* **Exercise objective**:
Find the word "computer" in the listing; pull out each line holding it.

==============================

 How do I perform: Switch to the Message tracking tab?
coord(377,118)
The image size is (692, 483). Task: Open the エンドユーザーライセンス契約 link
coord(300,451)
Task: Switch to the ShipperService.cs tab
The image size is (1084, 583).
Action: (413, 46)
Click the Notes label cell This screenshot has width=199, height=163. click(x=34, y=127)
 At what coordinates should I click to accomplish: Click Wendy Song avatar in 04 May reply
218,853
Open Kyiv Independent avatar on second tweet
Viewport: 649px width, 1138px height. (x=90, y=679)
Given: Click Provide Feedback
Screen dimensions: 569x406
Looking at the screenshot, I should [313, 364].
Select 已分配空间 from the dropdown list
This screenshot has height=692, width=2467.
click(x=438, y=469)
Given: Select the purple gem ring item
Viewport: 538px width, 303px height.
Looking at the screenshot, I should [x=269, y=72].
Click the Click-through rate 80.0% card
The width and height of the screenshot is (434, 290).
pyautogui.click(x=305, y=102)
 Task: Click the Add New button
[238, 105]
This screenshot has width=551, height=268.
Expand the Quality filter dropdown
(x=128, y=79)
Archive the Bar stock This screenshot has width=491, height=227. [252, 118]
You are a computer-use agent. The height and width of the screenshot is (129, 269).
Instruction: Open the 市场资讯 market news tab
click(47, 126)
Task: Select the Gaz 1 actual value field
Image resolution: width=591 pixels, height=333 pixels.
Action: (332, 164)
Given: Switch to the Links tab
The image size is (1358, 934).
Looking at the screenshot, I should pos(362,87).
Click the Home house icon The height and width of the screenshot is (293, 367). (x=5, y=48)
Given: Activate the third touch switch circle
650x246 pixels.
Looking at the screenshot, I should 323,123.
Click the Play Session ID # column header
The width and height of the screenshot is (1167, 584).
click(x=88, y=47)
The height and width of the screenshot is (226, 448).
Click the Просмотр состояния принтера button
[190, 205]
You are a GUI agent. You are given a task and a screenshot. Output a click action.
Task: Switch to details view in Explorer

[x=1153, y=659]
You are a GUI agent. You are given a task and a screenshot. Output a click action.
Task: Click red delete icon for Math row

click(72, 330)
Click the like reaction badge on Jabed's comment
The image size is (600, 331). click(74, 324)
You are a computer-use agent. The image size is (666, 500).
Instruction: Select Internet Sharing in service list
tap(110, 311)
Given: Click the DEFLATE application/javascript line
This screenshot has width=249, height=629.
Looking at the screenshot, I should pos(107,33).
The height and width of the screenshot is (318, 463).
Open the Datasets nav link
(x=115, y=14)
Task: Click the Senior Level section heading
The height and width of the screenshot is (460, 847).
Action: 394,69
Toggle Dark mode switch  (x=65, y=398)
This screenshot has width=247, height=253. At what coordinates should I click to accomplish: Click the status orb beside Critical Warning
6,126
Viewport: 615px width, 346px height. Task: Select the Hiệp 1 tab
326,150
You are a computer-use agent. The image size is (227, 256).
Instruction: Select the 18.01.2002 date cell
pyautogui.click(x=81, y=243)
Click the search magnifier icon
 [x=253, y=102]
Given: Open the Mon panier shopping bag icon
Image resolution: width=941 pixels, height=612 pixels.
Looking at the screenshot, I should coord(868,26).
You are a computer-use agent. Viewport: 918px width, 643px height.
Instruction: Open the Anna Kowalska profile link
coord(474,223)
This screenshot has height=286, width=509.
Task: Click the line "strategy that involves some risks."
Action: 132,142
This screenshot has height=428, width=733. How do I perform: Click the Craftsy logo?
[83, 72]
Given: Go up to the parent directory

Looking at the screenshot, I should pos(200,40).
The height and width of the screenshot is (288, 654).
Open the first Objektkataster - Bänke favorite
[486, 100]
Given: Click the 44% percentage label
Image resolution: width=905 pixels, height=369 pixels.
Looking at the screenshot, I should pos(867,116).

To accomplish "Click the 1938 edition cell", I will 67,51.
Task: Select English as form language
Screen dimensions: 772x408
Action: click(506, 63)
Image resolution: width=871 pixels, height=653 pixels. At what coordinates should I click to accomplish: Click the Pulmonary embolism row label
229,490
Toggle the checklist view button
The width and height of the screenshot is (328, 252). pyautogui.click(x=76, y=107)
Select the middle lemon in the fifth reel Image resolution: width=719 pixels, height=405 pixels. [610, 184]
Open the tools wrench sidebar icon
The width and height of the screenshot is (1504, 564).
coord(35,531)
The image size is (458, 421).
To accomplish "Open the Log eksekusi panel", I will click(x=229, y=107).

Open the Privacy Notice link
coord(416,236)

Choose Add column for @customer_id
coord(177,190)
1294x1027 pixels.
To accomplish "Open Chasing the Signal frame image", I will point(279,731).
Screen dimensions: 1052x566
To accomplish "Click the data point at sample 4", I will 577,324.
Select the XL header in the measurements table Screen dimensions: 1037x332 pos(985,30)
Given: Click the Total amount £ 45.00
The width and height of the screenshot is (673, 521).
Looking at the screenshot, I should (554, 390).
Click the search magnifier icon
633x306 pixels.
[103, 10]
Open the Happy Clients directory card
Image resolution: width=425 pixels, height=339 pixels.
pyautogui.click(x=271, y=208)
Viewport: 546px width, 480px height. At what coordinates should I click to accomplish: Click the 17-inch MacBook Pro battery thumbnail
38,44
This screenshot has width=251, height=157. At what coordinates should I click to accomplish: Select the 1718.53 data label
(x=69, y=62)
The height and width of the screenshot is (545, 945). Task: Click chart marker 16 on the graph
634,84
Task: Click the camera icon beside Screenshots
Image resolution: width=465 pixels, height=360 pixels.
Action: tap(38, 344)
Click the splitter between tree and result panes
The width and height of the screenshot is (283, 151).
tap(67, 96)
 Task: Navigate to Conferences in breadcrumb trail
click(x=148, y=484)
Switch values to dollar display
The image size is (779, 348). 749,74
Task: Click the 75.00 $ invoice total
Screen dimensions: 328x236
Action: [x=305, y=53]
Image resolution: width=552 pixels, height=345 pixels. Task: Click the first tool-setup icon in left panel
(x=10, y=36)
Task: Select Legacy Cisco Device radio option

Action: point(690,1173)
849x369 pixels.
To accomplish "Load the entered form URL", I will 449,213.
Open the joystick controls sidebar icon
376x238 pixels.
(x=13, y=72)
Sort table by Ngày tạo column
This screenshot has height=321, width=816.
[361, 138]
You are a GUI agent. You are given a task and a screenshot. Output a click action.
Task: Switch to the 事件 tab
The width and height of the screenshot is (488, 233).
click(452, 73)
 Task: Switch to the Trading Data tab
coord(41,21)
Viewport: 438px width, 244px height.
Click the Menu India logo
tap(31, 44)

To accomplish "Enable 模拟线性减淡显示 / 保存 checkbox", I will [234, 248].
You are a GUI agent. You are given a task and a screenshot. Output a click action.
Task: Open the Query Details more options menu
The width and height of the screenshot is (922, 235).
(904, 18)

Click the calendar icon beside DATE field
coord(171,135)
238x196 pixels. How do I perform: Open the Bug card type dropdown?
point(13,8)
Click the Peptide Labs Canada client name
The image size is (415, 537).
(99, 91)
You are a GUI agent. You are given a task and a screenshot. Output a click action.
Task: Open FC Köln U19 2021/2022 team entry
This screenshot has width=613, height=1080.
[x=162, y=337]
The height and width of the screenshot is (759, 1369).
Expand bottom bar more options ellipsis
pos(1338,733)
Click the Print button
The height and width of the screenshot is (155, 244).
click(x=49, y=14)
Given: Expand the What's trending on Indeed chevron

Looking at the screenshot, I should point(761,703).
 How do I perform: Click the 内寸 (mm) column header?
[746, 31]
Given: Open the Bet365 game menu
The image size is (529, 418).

==============================

* **Final answer**:
You are a computer-use agent. The height and width of the screenshot is (129, 269).
You are a computer-use agent. The image size is (666, 500).
You are a computer-use agent. The image size is (227, 256).
You are a computer-use agent. Viewport: 918px width, 643px height.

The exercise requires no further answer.